→ Your task
The entries must be restated exactly as written.

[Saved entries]
****************************************

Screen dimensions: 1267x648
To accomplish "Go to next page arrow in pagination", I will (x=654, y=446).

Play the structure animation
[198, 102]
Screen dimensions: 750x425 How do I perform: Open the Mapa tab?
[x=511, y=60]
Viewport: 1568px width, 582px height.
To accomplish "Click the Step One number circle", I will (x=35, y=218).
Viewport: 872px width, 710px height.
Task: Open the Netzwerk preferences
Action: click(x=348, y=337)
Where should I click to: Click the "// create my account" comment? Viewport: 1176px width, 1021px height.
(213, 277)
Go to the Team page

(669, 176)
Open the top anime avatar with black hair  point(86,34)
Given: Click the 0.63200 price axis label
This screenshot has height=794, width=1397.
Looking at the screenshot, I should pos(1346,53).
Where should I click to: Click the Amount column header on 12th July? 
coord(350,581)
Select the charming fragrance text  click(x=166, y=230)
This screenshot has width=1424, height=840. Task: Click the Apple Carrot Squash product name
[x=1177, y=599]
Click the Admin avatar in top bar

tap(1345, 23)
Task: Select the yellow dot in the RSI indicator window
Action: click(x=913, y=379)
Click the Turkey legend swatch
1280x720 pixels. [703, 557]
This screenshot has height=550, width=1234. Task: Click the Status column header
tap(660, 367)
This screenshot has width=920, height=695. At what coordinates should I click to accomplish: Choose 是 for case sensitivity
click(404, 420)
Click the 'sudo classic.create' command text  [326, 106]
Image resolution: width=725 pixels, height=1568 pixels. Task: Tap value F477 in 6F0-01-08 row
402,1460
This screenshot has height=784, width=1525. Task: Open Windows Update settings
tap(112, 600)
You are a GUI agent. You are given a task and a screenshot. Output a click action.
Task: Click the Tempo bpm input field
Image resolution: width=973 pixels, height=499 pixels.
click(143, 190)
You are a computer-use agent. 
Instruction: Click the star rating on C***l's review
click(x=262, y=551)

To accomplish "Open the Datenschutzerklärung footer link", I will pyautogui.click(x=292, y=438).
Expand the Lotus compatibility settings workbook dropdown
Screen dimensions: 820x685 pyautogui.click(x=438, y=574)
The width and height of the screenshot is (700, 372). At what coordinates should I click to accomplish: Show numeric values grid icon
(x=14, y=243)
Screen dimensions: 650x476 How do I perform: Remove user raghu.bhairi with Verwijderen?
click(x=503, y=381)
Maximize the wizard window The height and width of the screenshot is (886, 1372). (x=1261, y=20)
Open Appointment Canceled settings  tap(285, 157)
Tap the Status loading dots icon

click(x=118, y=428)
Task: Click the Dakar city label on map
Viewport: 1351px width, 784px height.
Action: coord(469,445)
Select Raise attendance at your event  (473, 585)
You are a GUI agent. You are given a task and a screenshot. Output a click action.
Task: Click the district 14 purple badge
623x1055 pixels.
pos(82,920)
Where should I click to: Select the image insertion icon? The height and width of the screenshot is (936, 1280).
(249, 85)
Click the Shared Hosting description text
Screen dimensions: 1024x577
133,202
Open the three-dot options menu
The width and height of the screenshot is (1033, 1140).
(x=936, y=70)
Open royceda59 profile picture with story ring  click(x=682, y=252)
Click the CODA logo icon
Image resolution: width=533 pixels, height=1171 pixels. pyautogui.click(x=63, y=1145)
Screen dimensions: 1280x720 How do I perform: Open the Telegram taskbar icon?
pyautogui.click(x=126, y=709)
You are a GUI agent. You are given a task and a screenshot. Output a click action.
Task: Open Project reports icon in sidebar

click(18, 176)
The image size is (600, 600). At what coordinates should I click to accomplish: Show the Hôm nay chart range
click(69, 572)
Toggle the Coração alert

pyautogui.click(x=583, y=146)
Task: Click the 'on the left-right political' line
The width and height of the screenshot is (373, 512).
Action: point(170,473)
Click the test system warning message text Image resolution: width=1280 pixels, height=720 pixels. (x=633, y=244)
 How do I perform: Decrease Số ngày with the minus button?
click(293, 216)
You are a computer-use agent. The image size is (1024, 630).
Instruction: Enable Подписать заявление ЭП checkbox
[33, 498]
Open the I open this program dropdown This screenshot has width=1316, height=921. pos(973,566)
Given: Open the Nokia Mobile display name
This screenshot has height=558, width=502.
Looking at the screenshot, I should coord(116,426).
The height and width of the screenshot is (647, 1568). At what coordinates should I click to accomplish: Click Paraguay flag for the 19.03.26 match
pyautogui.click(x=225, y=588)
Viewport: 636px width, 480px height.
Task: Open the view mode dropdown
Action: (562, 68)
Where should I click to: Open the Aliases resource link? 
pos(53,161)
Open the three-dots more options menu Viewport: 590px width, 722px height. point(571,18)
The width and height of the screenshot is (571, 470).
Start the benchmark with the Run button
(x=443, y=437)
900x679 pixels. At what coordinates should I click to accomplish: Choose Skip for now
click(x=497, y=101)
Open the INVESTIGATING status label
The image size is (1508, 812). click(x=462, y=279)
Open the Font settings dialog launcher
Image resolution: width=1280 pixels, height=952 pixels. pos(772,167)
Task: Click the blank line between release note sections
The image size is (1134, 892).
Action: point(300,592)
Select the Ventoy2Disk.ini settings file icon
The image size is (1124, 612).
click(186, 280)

****************************************

→ Result of the task
Screen dimensions: 1267x648
To accomplish "Go to next page arrow in pagination", I will (x=654, y=446).

Play the structure animation
[198, 102]
Screen dimensions: 750x425 How do I perform: Open the Mapa tab?
[x=511, y=60]
Viewport: 1568px width, 582px height.
To accomplish "Click the Step One number circle", I will (x=35, y=218).
Viewport: 872px width, 710px height.
Task: Open the Netzwerk preferences
Action: click(x=348, y=337)
Where should I click to: Click the "// create my account" comment? Viewport: 1176px width, 1021px height.
(213, 277)
Go to the Team page

(669, 176)
Open the top anime avatar with black hair  point(86,34)
Given: Click the 0.63200 price axis label
This screenshot has height=794, width=1397.
Looking at the screenshot, I should pos(1346,53).
Where should I click to: Click the Amount column header on 12th July? 
coord(350,581)
Select the charming fragrance text  click(x=166, y=230)
This screenshot has width=1424, height=840. Task: Click the Apple Carrot Squash product name
[x=1177, y=599]
Click the Admin avatar in top bar

tap(1345, 23)
Task: Select the yellow dot in the RSI indicator window
Action: click(x=913, y=379)
Click the Turkey legend swatch
1280x720 pixels. [703, 557]
This screenshot has height=550, width=1234. Task: Click the Status column header
tap(660, 367)
This screenshot has width=920, height=695. At what coordinates should I click to accomplish: Choose 是 for case sensitivity
click(404, 420)
Click the 'sudo classic.create' command text  [326, 106]
Image resolution: width=725 pixels, height=1568 pixels. Task: Tap value F477 in 6F0-01-08 row
402,1460
This screenshot has height=784, width=1525. Task: Open Windows Update settings
tap(112, 600)
You are a GUI agent. You are given a task and a screenshot. Output a click action.
Task: Click the Tempo bpm input field
Image resolution: width=973 pixels, height=499 pixels.
click(143, 190)
You are a computer-use agent. 
Instruction: Click the star rating on C***l's review
click(x=262, y=551)

To accomplish "Open the Datenschutzerklärung footer link", I will pyautogui.click(x=292, y=438).
Expand the Lotus compatibility settings workbook dropdown
Screen dimensions: 820x685 pyautogui.click(x=438, y=574)
The width and height of the screenshot is (700, 372). At what coordinates should I click to accomplish: Show numeric values grid icon
(x=14, y=243)
Screen dimensions: 650x476 How do I perform: Remove user raghu.bhairi with Verwijderen?
click(x=503, y=381)
Maximize the wizard window The height and width of the screenshot is (886, 1372). (x=1261, y=20)
Open Appointment Canceled settings  tap(285, 157)
Tap the Status loading dots icon

click(x=118, y=428)
Task: Click the Dakar city label on map
Viewport: 1351px width, 784px height.
Action: coord(469,445)
Select Raise attendance at your event  (473, 585)
You are a GUI agent. You are given a task and a screenshot. Output a click action.
Task: Click the district 14 purple badge
623x1055 pixels.
pos(82,920)
Where should I click to: Select the image insertion icon? The height and width of the screenshot is (936, 1280).
(249, 85)
Click the Shared Hosting description text
Screen dimensions: 1024x577
133,202
Open the three-dot options menu
The width and height of the screenshot is (1033, 1140).
(x=936, y=70)
Open royceda59 profile picture with story ring  click(x=682, y=252)
Click the CODA logo icon
Image resolution: width=533 pixels, height=1171 pixels. pyautogui.click(x=63, y=1145)
Screen dimensions: 1280x720 How do I perform: Open the Telegram taskbar icon?
pyautogui.click(x=126, y=709)
You are a GUI agent. You are given a task and a screenshot. Output a click action.
Task: Open Project reports icon in sidebar

click(18, 176)
The image size is (600, 600). At what coordinates should I click to accomplish: Show the Hôm nay chart range
click(69, 572)
Toggle the Coração alert

pyautogui.click(x=583, y=146)
Task: Click the 'on the left-right political' line
The width and height of the screenshot is (373, 512).
Action: point(170,473)
Click the test system warning message text Image resolution: width=1280 pixels, height=720 pixels. (x=633, y=244)
 How do I perform: Decrease Số ngày with the minus button?
click(293, 216)
You are a computer-use agent. The image size is (1024, 630).
Instruction: Enable Подписать заявление ЭП checkbox
[33, 498]
Open the I open this program dropdown This screenshot has width=1316, height=921. pos(973,566)
Given: Open the Nokia Mobile display name
This screenshot has height=558, width=502.
Looking at the screenshot, I should coord(116,426).
The height and width of the screenshot is (647, 1568). At what coordinates should I click to accomplish: Click Paraguay flag for the 19.03.26 match
pyautogui.click(x=225, y=588)
Viewport: 636px width, 480px height.
Task: Open the view mode dropdown
Action: (562, 68)
Where should I click to: Open the Aliases resource link? 
pos(53,161)
Open the three-dots more options menu Viewport: 590px width, 722px height. point(571,18)
The width and height of the screenshot is (571, 470).
Start the benchmark with the Run button
(x=443, y=437)
900x679 pixels. At what coordinates should I click to accomplish: Choose Skip for now
click(x=497, y=101)
Open the INVESTIGATING status label
The image size is (1508, 812). click(x=462, y=279)
Open the Font settings dialog launcher
Image resolution: width=1280 pixels, height=952 pixels. pos(772,167)
Task: Click the blank line between release note sections
The image size is (1134, 892).
Action: point(300,592)
Select the Ventoy2Disk.ini settings file icon
The image size is (1124, 612).
click(186, 280)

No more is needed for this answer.